Ethereum’s market share remains solid. In the DeFi space, approximately $21.3 billion of the $37.9 billion TVL (56% market share) belongs to Ethereum. 

Thus, I’m not sure that either of these projects realistically can dwarf Ethereum. But if there were two projects with the potential to do so, and investors want to bet on the DeFi pie expanding once again, here are two places I’d look at first. 

1. Solana

Solana (SOL 1.46%) is currently the ninth-largest cryptocurrency by market capitalization, making this the most valuable so-called “Etheruem killer” out there. 

What’s interesting about Solana is the network is built for efficiency. Unlike Ethereum, which has been known to become very digested (and expensive in terms of transaction fees), Solana’s network has proven itself to be among the fastest, most cost-effective of the Layer-1 blockchains operating at scale.

Unfortunately, something called the “blockchain trilemma,” a term actually coined by Ethereum’s founder Vitalik Buterin, has come into play for Solana. The blockchain trilemma basically asserts that each blockchain is similar to a three-legged stool, supported by scalability (speed and cost), decentralization, and security. Solana’s blockchain is certainly highly scalable and scores well on decentralization metrics, but has had its share of security issues in the past. 

The good news is that Solana’s blockchain has had 100% uptime in Q2 2023. While that shouldn’t be something that’s cheered (should be table stakes), it’s a sign that the Solana team has successfully worked through some key security issues. 

Additionally, investors in Solana do have some growth prospects to focus in on moving forward. The company’s focus on non-fungible tokens (NFTs) has led to a No. 2 position (after Ethereum) in this high-growth sector. And the network’s mobile strategy has been picking up steam, with the launch of the Saga crypto phone becoming a divisive but intriguing talking point for investors. 

I think there are plenty of risks with Solana, but if the network’s security concerns get hammered out, the speed and cost advantage with this network are enough to potentially propel this token to new highs. Whether Solana is able to compete head-to-head with Ethereum in terms of size remains uncertain. But this is one crypto worth considering as a potential contender down the road.

2. Avalanche

Looking further down the list of cryptos ranked by market capitalization, Avalanche (AVAX -0.89%) is really perhaps the only other Layer-1 platform I think could have a shot at taking on Ethereum’s impressive ecosystem. Unfortunately, Avalanche has been on quite the downtrend over the past year, losing more than half of its value over this timeframe and dropping to the 20th spot in terms of crypto rankings.

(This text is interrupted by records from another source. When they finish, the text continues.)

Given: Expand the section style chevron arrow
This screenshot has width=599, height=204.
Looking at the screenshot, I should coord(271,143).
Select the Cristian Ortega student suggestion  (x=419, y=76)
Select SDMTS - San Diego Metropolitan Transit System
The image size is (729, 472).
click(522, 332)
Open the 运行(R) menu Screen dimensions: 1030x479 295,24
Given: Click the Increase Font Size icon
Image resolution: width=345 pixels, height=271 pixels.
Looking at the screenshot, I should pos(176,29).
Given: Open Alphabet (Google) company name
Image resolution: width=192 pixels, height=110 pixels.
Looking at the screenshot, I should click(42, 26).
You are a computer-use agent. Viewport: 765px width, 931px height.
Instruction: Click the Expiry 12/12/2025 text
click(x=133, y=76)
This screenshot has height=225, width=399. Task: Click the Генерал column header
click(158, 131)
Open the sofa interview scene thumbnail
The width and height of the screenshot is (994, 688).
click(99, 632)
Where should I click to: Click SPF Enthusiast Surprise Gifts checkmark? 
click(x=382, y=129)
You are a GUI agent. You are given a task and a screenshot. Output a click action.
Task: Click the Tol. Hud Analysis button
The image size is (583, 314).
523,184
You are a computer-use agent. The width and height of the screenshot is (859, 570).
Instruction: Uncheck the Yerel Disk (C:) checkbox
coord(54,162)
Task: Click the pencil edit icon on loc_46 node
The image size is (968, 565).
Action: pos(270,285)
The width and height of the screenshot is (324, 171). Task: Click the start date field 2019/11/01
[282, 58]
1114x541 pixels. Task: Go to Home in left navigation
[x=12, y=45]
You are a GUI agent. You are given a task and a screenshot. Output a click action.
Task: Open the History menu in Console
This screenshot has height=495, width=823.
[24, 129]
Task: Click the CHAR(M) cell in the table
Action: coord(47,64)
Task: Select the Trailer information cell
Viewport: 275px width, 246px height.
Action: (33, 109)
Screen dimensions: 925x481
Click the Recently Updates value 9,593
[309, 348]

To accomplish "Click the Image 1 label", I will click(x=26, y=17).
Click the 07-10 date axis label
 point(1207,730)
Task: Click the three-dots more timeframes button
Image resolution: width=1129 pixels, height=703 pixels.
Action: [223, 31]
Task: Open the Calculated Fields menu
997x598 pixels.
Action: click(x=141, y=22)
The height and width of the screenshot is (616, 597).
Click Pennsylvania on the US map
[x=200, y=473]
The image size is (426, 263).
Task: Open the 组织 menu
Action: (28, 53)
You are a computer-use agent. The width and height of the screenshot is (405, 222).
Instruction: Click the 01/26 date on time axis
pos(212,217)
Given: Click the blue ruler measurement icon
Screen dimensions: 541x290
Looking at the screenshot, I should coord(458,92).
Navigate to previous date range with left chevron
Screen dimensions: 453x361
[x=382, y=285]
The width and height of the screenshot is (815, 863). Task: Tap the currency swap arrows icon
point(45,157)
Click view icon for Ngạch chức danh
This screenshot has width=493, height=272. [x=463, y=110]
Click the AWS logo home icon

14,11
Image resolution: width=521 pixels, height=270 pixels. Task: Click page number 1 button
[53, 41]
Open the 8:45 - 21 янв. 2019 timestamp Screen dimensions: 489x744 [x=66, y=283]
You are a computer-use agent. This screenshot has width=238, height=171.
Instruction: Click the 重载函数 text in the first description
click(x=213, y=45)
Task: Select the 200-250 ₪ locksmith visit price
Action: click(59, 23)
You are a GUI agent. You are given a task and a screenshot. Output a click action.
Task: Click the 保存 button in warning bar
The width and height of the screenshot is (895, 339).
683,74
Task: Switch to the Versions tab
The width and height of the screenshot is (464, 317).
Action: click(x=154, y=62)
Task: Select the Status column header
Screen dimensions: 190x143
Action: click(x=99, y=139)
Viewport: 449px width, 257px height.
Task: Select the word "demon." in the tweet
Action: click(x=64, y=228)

Given it wasn’t that long ago Avalanche was being touted alongside Solana as a potential Ethereum-killer, it’s clear there are some issues to contend with when it comes to Avalanche. The Avalanche network has seen its DeFi numbers decline dramatically over the past quarter and over the past year. This decline in TVL from Avalanche’s peak coincides with its 90% token price drop from the top. That’s not good, and doesn’t signal there’s growth on the horizon, hence the less-than-exciting price action for this crypto of late.

Additionally, the whole growth narrative around asset tokenization (moving contracts and ownership of real-world goods to the blockchain) hasn’t played out as expected. This could be a massive long-term opportunity, but Avalanche’s highly scalable network hasn’t seen the kind of uptake over the near term many had hoped for.

That said, for those thinking long term, there’s a lot to like about Avalanche’s position as a key player in this high-growth niche area of the market. I do think Avalanche has made some promising progress, but much more needs to be done. If the team behind Avalanche can build momentum and get the likes of BlackRock to make good on their bid to tokenize billions (or even trillions) of dollars of assets, it’s game on for this crypto.